There are three factors: the freshness of the beans, the purity of the water, and the ratio of the two.
First, there are the beans. Make sure those beauties are fresh, whole, and of top quality. Fair Trade Organic is a fine. But where the roaster knows the farmer, even better. Check the ‘roasted on’ date, and make sure you aren’t more than two weeks out.
Next, the purity of the water. Don’t use tap, especially Jersey tap, unless you like the taste of metal in your mouth. You’ve got to purify it. The purer it is, the better your coffee will taste. Fill up your stainless steel kettle and set that water to boil.
Next, the ratios. They say the Golden Ratio is 17.42 units of water to 1 unit of coffee. And here your face glosses over for a minute, and I almost lose you. But then I say, Don’t worry, I’ve simplified it. Use two grams of coffee for every finished ounce of water you’re looking to have drip into that cup. I prefer to use a kitchen scale for accuracy and consistency. But, if you don’t have one, it’s safe to assume a tablespoon of beans is about 6 grams. So, for an 8 oz cup, use 16 grams of beans. And you nod your head in understanding.
But then you ask, Is this before or after you grind those beans? And I say, It doesn’t matter. We’re measuring by weight, not volume. Then you pause for a moment, letting the mathematical weight of it sink in. Then I say, Besides, you don’t want those beans pre-ground. As soon as you grind them, they starts to lose freshness.
But can’t I freeze my grounds to keep them fresh? you ask. And I shudder at the thought of it, then regain control. There’s no need, I say, if you use them up within a week. Then we continue.
Measure those beans on the kitchen scale, then pour them into the hand-grinder. That’s right, I said a hand-grinder. You can use one of those electric grinders with the airplane engine for a motor, but you’ll obliterate most of them into a fine espresso dust. Inconsistently ground beans make for inconsistent flavor. Remember that.
Now turn the handle round and round. Stay here for a moment. Get into the rhythm of it. Be present.
At around the 150th turn, the water will be on the verge of boiling. Take the kettle off the burner. The ideal temperature is 200 degrees. Anything more will over-extract the flavor. We don’t want to burn those beauties.

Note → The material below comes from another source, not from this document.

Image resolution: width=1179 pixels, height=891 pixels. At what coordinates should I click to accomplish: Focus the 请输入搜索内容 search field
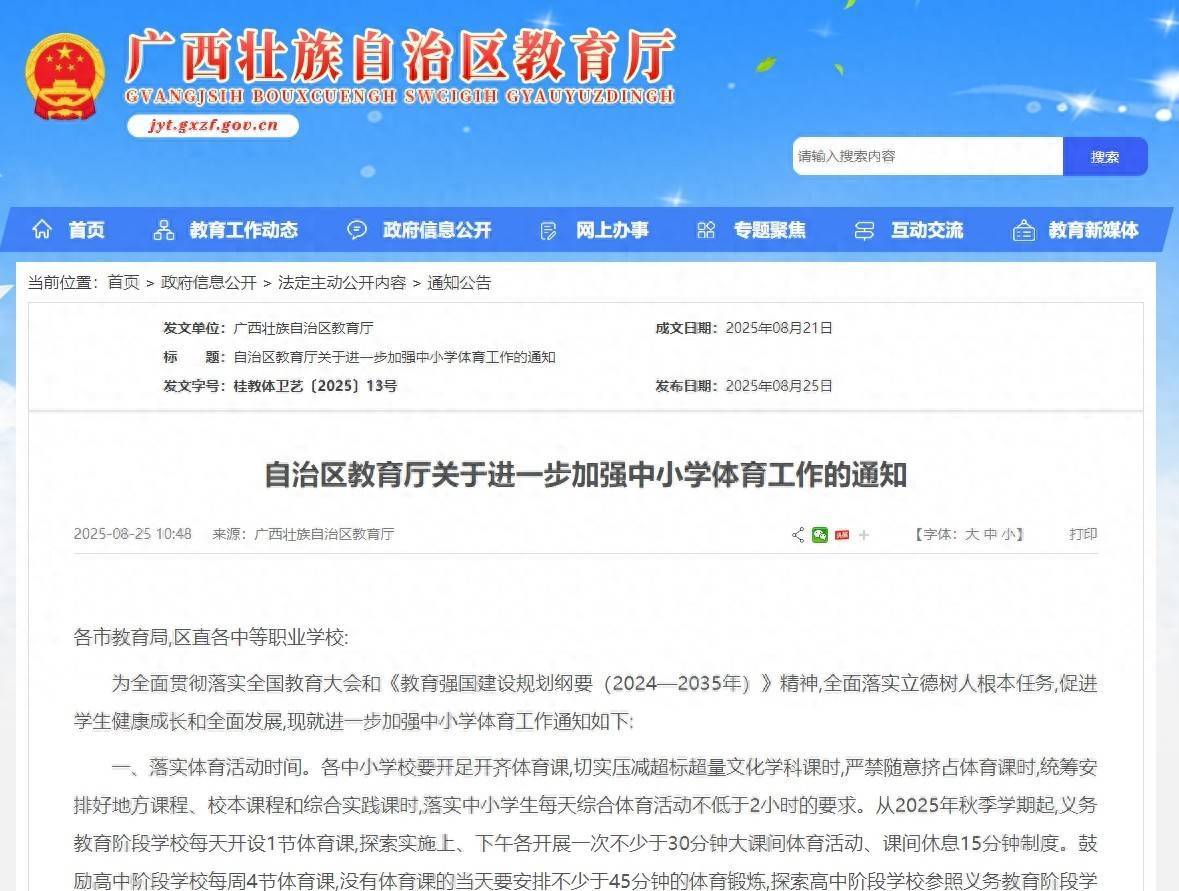pos(927,157)
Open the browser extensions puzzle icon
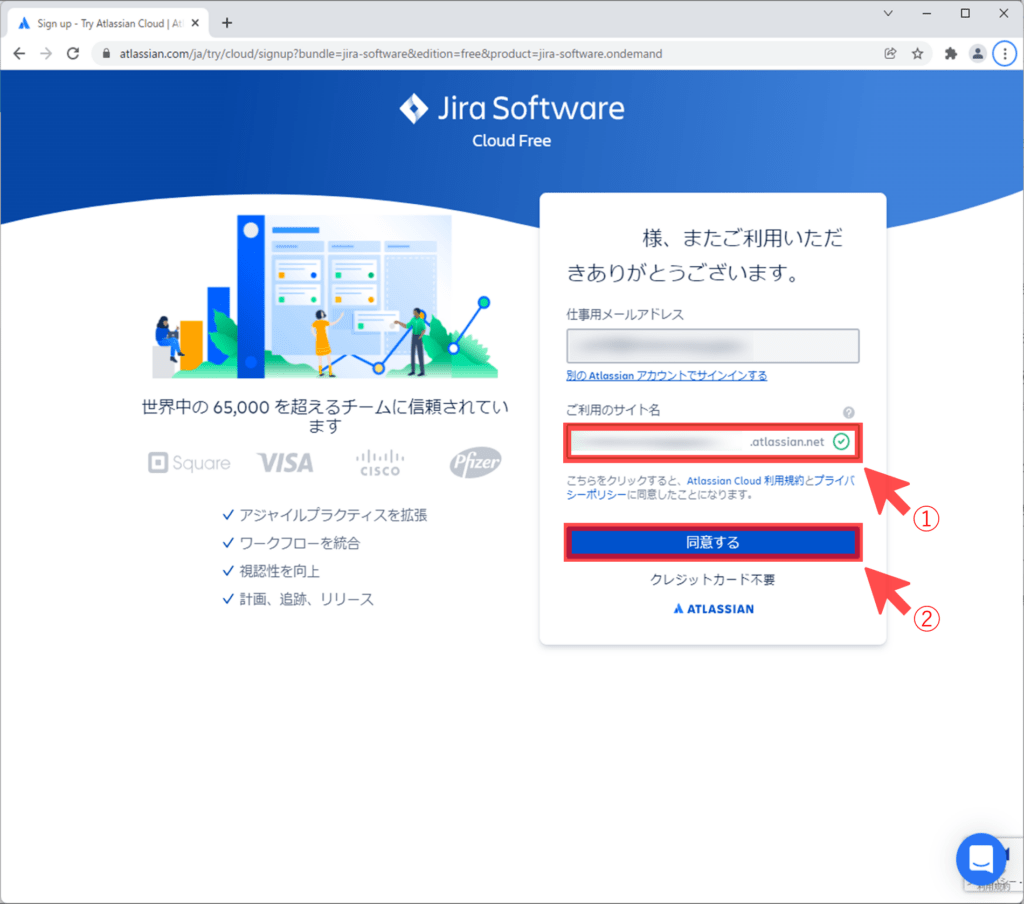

Next, preheat your mug. Then, place your paper filter (unbleached) into your ceramic cone. I have a plastic one, you say. Is that okay? And I say, If you like the taste of plastic, go ahead. And you scrunch your lips in distaste. Now, pour those grounds into the paper filter and dump the hot water out of your mug. Place the cone on the mug and the mug on scale, and tare the weight to bring it to zero.
Pour about one ounce of water over those grounds. You want to soak them through. Now be patient. Watch the steam rise, and the oils mix and swirl, changing color into a milky-gold. The grounds will bubble up, then deflate. Don’t miss this moment. This is where you continue your pour. Pour slowly. Two, three, four ounces. As much as can fit into that cone, and as space allows, pour the rest.
Once all is through, remove the cone, compost the grounds and filter, and pick up that mug. You can use cream but you don’t need it. And for the love of your taste buds don’t use sugar. Sit down in your favorite chair with a book, or with your spouse by the window, taking in the morning sun. The perfect cup. The perfect way to start your day.